Thursday.—I went yesterday afternoon to the island again to see the crops, and show
Sally my friend farmer Omar’s house and Mustapha’s village. Of course we had to eat, and
did not come home till the moon had long risen. Mustapha’s brother Abdurachman walked
about with us, such a noble-looking man, tall, spare, dignified and active, grey-bearded
and hard-featured, but as lithe and bright-eyed as a boy, scorning any conveyance but
his own feet, and quite dry while we ‘ran down.’ He was like Boaz, the wealthy gentleman
peasant—nothing except the Biblical characters gave any idea of the rich fellah. We
sat and drank new milk in a ‘lodge in a garden of cucumbers’ (the ‘lodge’ is a neat hut
of palm branches), and saw the moon rise over the mountains and light up everything like
a softer sun. Here you see all colours as well by moonlight as by day; hence it does not
look as brilliant as the Cape moon, or even as I have seen in Paris, where it throws
sharp black shadows and white light. The night here is a tender, subdued, dreamy sort of
enchanted-looking day. My Turkish acquaintance from Karnak has just been here; he
boasted of his house in Damascus, and invited me to go with him after the harvest here,
also of his beautiful wife in Syria, and then begged me not to mention her to his wives
here.
It is very hot now; what will it be in June? It is now 86° in my shady room at noon; it
will be hotter at two or three. But the mornings and evenings are delicious. I am
shedding my clothes by degrees; stockings are unbearable. Meanwhile my cough is almost
gone, and the pain is quite gone. I feel much stronger, too; the horrible feeling of
exhaustion has left me; I suppose I must have salamander blood in my body to be made
lively by such heat. Sally is quite well; she does not seem at all the worse at present.

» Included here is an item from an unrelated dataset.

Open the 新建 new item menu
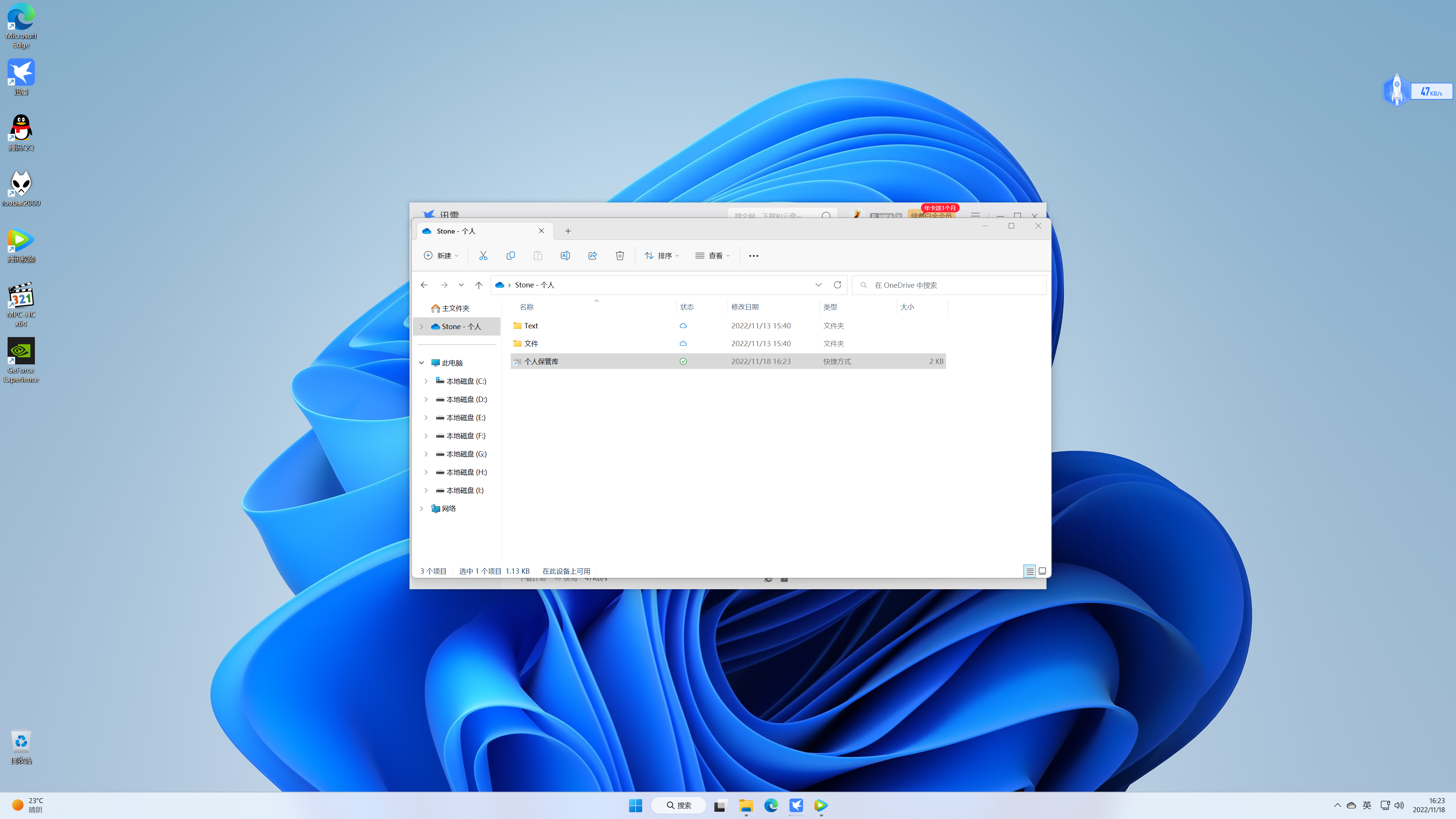Viewport: 1456px width, 819px height. tap(441, 256)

Saturday.—This will go to-morrow by some travellers, the last winter swallows. We
went together yesterday to the Tombs of the Kings on the opposite bank. The mountains
were red-hot, and the sun went down into Amenti all on fire. We met Mr. Dümmichen, the
German, who is living in the temple of Dayr el-Bahree, translating inscriptions, and
went down Belzoni’s tomb. Mr. Dümmichen translated a great many things for us which were
very curious, and I think I was more struck with the beauty of the drawing of the
figures than last year. The face of the Goddess of the Western shore, Amenti, Athor, or
Hecate, is ravishing as she welcomes the King to her regions; death was never painted so
lovely. The road is a long and most wild one—truly through the valley of the shadow of
death—not an insect nor a bird. Our moonlight ride home was beyond belief beautiful. The
Arabs who followed us were immensely amused at hearing me interpret between German and
English, and at my speaking Arabic; they asked if I was dragoman of all the languages in
the world. One of them had droll theories about ‘Amellica’ (America), as they pronounce
it always. Was the King very powerful that the country was called ‘Al Melekeh’ (the
Kings)? I said, ‘No: all are Kings there: you would be a King like the rest.’ My friend
disapproved utterly: ‘If all are Kings they must all be taking away every man the
other’s money’—a delightful idea of the kingly vocation.
When we landed on the opposite shore, I told little Achmet to go back in the
ferry-boat, in which he had brought me over my donkey; a quarter of an hour after I saw
him by my side. The guide asked why he had not gone as I told him. ‘Who would take care
of the lady?’ the monkey is Rainie’s size. Of course he got tired, and on the way home I
told him to jump up behind me en croupe after the Fellah fashion. I thought the Arabs
would never have done laughing and saying Wallah and Mashallah. Sheykh Yussuf talked
about the excavations, and is shocked at the way the mummies are kicked about. One boy
told him they were not Muslims as an excuse, and he rebuked him severely, and told him
it was haraam (accursed) to do so to the children of Adam. He says they have learned
it very much of Mariette Bey, but I suspect it was always so with the fellaheen. To-day
a tremendous wind is blowing; excellent for the corn. At Mustapha’s farm they are
preparing for the harvest, baking bread and selecting a young bull to be killed for the
reapers. It is not hot to-day; only 84° in a cool room. The dust is horrid with this
high wind; everything is gritty, and it obscures the sun. I am desired to eat a raw
onion every day during the Khamseen for health and prosperity. This too must be a
remnant of ancient Egypt. How I do long to see you and the children. Sometimes I feel
rather down-hearted, but it is no good to say all that. And I am much better and
stronger. I stood a long ride and some scrambling quite well last evening.